Замучившись, взмокнув, она тем не менее гордится неуемным “младенцем Гераклом”. Его обременительные выходки забавляют ее. В доме только и разговоров, что Али изгрыз новые туфли, расколотил предпоследнюю приличную чашку, оросил упавшую на пол не дочитанную отцом газету… Все эти неприятности доставляют ей массу удовольствия.

— Ты напоминаешь безумную бабушку. У меня такое чувство, будто я одарила тебя внуком! — замечаю, слегка досадуя.

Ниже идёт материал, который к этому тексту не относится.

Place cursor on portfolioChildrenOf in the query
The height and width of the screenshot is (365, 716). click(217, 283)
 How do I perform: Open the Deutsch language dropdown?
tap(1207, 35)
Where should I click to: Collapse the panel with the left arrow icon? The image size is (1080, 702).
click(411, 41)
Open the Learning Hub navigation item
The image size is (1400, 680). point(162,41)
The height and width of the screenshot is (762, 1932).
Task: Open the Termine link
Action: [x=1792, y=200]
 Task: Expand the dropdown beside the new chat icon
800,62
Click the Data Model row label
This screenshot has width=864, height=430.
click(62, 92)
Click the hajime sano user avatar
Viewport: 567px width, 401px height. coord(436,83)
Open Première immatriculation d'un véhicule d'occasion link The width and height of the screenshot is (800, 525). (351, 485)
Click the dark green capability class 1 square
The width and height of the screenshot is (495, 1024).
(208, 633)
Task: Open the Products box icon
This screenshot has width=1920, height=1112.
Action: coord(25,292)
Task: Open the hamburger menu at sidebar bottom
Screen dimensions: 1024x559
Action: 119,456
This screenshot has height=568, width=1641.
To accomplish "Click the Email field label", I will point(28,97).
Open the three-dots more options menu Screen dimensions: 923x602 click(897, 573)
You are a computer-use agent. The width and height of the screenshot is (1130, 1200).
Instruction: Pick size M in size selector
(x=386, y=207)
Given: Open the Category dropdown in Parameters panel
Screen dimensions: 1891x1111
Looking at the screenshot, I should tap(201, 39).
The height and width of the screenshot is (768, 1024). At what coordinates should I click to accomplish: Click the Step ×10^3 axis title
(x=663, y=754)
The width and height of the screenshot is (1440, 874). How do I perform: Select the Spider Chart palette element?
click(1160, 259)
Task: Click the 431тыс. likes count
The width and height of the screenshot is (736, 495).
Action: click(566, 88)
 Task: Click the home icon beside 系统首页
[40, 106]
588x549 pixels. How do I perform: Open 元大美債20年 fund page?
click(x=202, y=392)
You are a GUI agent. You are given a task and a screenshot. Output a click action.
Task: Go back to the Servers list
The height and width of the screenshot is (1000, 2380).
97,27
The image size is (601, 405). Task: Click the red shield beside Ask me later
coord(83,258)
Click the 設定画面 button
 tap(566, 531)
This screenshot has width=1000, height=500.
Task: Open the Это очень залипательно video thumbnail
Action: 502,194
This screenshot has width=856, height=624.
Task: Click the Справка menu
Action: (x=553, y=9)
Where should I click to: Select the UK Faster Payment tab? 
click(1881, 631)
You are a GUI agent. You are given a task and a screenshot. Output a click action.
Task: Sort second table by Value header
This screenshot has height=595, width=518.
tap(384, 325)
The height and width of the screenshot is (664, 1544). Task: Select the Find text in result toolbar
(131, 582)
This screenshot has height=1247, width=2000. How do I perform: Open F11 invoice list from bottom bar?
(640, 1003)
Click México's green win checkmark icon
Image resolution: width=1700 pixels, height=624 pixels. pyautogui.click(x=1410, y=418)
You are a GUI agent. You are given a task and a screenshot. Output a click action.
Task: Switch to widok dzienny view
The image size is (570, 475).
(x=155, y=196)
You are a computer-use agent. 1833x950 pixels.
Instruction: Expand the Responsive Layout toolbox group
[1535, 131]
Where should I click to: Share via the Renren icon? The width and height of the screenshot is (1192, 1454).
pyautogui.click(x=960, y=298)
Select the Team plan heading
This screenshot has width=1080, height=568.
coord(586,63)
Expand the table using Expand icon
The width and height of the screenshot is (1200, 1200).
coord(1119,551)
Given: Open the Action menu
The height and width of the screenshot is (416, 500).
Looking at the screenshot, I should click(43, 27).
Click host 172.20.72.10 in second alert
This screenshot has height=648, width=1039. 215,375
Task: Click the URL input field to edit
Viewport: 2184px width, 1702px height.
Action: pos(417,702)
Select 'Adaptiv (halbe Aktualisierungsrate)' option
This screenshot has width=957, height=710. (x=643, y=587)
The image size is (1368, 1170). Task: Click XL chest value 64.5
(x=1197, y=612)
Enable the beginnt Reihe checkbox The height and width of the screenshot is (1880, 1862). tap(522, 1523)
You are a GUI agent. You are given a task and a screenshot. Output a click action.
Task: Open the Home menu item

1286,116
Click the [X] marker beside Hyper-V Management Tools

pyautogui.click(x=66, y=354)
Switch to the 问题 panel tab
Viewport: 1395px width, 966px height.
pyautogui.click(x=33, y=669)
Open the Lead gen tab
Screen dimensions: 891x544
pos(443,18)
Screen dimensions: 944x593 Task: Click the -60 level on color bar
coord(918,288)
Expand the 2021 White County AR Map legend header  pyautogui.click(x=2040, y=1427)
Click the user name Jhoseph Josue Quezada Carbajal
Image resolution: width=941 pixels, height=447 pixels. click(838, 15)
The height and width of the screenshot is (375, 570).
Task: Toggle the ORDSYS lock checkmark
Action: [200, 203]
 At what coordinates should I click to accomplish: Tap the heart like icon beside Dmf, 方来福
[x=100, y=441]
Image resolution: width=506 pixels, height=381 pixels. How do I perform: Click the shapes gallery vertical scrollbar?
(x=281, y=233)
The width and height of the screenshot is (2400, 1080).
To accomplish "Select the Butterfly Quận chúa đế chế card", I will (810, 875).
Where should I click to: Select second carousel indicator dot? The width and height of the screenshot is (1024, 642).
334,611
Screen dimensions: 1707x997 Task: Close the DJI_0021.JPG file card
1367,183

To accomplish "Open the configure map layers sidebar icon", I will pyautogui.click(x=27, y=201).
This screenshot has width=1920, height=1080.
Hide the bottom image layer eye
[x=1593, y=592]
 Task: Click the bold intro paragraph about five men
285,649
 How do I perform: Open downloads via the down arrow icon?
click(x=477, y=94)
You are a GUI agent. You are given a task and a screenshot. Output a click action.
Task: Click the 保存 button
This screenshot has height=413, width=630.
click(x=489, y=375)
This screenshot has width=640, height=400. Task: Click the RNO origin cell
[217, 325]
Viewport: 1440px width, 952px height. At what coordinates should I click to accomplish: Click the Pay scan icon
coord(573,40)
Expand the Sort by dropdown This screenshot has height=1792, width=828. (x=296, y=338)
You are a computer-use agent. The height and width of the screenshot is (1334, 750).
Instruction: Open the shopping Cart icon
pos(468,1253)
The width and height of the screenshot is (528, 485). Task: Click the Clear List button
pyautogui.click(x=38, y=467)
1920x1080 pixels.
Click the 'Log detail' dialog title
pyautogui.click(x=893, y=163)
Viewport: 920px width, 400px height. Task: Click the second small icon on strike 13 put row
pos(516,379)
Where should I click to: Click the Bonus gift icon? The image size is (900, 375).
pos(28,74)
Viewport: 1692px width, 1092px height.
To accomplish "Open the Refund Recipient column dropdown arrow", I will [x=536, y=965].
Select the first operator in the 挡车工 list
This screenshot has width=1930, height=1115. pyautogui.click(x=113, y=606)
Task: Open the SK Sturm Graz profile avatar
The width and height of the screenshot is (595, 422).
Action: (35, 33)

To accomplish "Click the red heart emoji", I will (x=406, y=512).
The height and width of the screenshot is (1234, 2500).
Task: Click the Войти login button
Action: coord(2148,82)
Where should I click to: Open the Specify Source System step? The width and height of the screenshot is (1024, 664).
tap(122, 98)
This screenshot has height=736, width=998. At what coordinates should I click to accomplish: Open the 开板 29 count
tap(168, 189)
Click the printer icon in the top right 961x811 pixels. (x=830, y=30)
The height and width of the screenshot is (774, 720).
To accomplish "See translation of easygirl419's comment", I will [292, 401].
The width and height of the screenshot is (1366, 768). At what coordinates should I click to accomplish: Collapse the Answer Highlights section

— Типун тебе на язык! — простодушно откликается мама. Серьезного бремени ей не хочется, с нее довольно. Она остро, по-детски нуждается в радости. Лишаясь ее, мама сникает, с нею — по-прежнему готова презирать усталость, бедность, вплотную подступившую дряхлость. Прежде мы со Скачковым, а иногда и Вера, умеющая вспыхивать легким внезапным остроумием, наперебой развлекали и смешили ее. Это было славное, благодарное занятие. Теперь Скачков исчез, Вера скучно забеспокоилась насчет предназначения женщины, я и подавно никуда не гожусь.

— Боже мой, Шура, когда же ты опять станешь веселой? — однажды вырвалось у мамы. Это прозвучало так горестно, что даже у меня, оглохшей к чужой печали, сердце упало. Дошло: мама не просто мне сочувствует — она сама пропадает со мной заодно, чахнет без радости, как можно зачахнуть без пищи и воды. И я не в силах ничего с этим поделать.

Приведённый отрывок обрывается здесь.